- _Passage_
3. Affordance-Anchored Keypose Diffusion Policy: Instead of regressing dense action streams, AnchorDP3 predicts a sparse sequence of geometry-meaningful action anchors, or "keyposes," corresponding to manipulation inflection points (pre-grasp, grasp open, grasp closed, pre-place, etc.). A conditional 1D U-Net diffusion model, modulated by the task embedding via FiLM, predicts $H=8$ future anchors $a_{A_{k+i}} \in \mathbb{R}^{32}$, each encoding joint positions, gripper states, and end-effector poses. Only the first anchor in the sequence is executed; the remaining $H-1$ provide supervision during training.

2. Perception and Observation Pipeline

The perception stage ingests four-view RGB-D images, projects these into a 3D point cloud with geometric feature augmentation (normals, curvature), and employs Farthest Point Sampling (FPS) to reduce input dimensionality to $N=4096$ points. The segmentation network (PointNet++ with shared MLP widths $$[11 \rightarrow 64 \rightarrow 128 \rightarrow 256]$$) consumes the sampled cloud and outputs affordance masks via per-point binary classification. Ground-truth object IDs are used to render occluded voxels, and the mask is computed as $$\Delta D(u,v) = D_\text{full}(u,v) - D_\text{occluded}(u,v)$$, thresholded for binary labeling.

Task-conditioning proceeds by passing the affordance-enhanced cloud to the correctly indexed encoder $E_k$, producing embedding $f_k$ that parameterizes the keypose diffusion model.

3. Keypose Diffusion Policy Learning

The action prediction head is a conditional 1D U-Net, taking context features $f_k$, timestep $t$, and noised anchors $x_t$ as input. Diffusion operates over the action anchors with a forward process $$q(x_t|x_{t-1}) = \mathcal{N}(x_t; \sqrt{\alpha_t}x_{t-1}, (1-\alpha_t)I)$$, and the reverse process is parameterized as $$p_\theta(x_{t-1}|x_t) = \mathcal{N}(x_{t-1}; \mu_\theta(x_t, t), \Sigma_\theta(x_t, t))$$. The model learns to estimate the Gaussian noise $\epsilon$ using the standard denoising loss:

$$L_\text{diff} = \mathbb{E}_{x_0, \epsilon, t} \ \|\epsilon - \epsilon_\theta( \sqrt{ \bar{\alpha}_t} x_0 + \sqrt{1 - \bar{\alpha}_t} \epsilon , t | f_k ) \|^2$$

Full-state supervision is enforced by an additional loss over all predicted anchors:

$$L_\text{state} = \frac{1}{H} \sum_{i=1}^H \| a_{A_{k+i}}^\text{pred} - a_{A_{k+i}}^\text{GT} \|^2$$

The total training objective is $$L = L_\text{seg} + L_\text{diff} + \lambda_\text{state} L_\text{state}$$ with $\lambda_\text{state}=1$.

By planning and executing only at sparse, task-relevant keyposes, this approach drastically reduces the prediction and search space compared to dense 20–25Hz action streams, and aligns with human-inspired planning at motion inflection points (Zhao et al., 24 Jun 2025).

- _Extracted material_

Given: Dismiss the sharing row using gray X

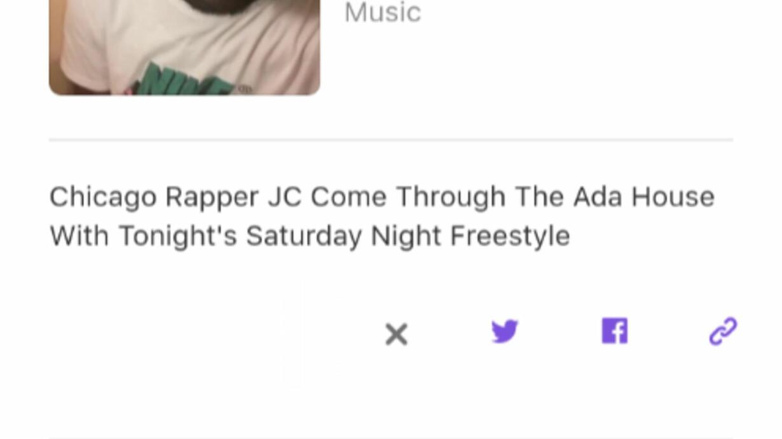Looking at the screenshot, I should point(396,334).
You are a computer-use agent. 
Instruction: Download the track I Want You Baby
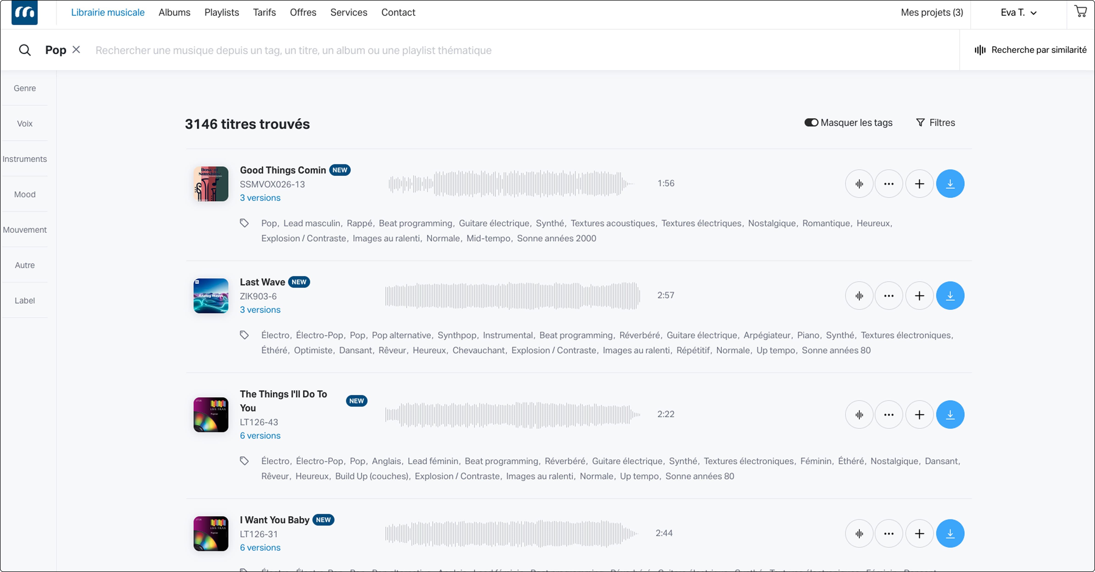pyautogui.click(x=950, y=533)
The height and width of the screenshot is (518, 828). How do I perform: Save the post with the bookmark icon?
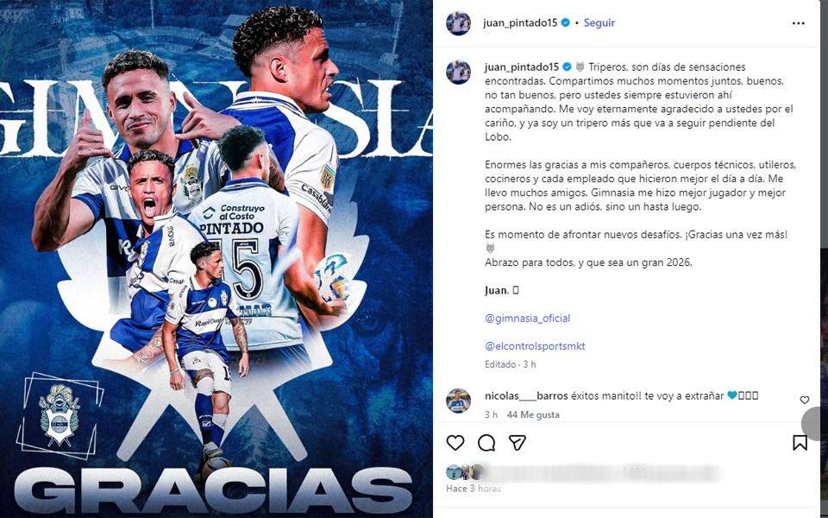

- _What needs to be done_
Extend the AnchorDP3 passage, picking up right after its final sentence. The listing stands apart from the AnchorDP3 passage.

- _Result below_
4. Training Regime and Dataset Generation

AnchorDP3 is trained end-to-end on 1 million procedurally generated manipulation episodes. The dataset generation uses two phases:

• Rollout Phase: The expert oracle is run to generate ground-truth keypose time indices.
• Render Phase: For each anchor interval, two random views and future anchor labels are rendered.

The procedure exploits extreme domain randomization (objects, lighting, camera poses, table height, and backgrounds) for robustness. DAgger-style off-trajectory samples (10%) are interleaved to foster recovery behaviors. Each trajectory is represented by only a small number of keyframes, boosting diversity per storage unit by 14.5× relative to dense sampling.

For sim-to-real deployment, the RoboTwin real-to-sim pipeline calibrates camera parameters and randomizes simulation textures, while fine-tuning on small real-world datasets (<5k frames) is sufficient for zero-shot transfer (Zhao et al., 24 Jun 2025, Chen et al., 29 Jun 2025).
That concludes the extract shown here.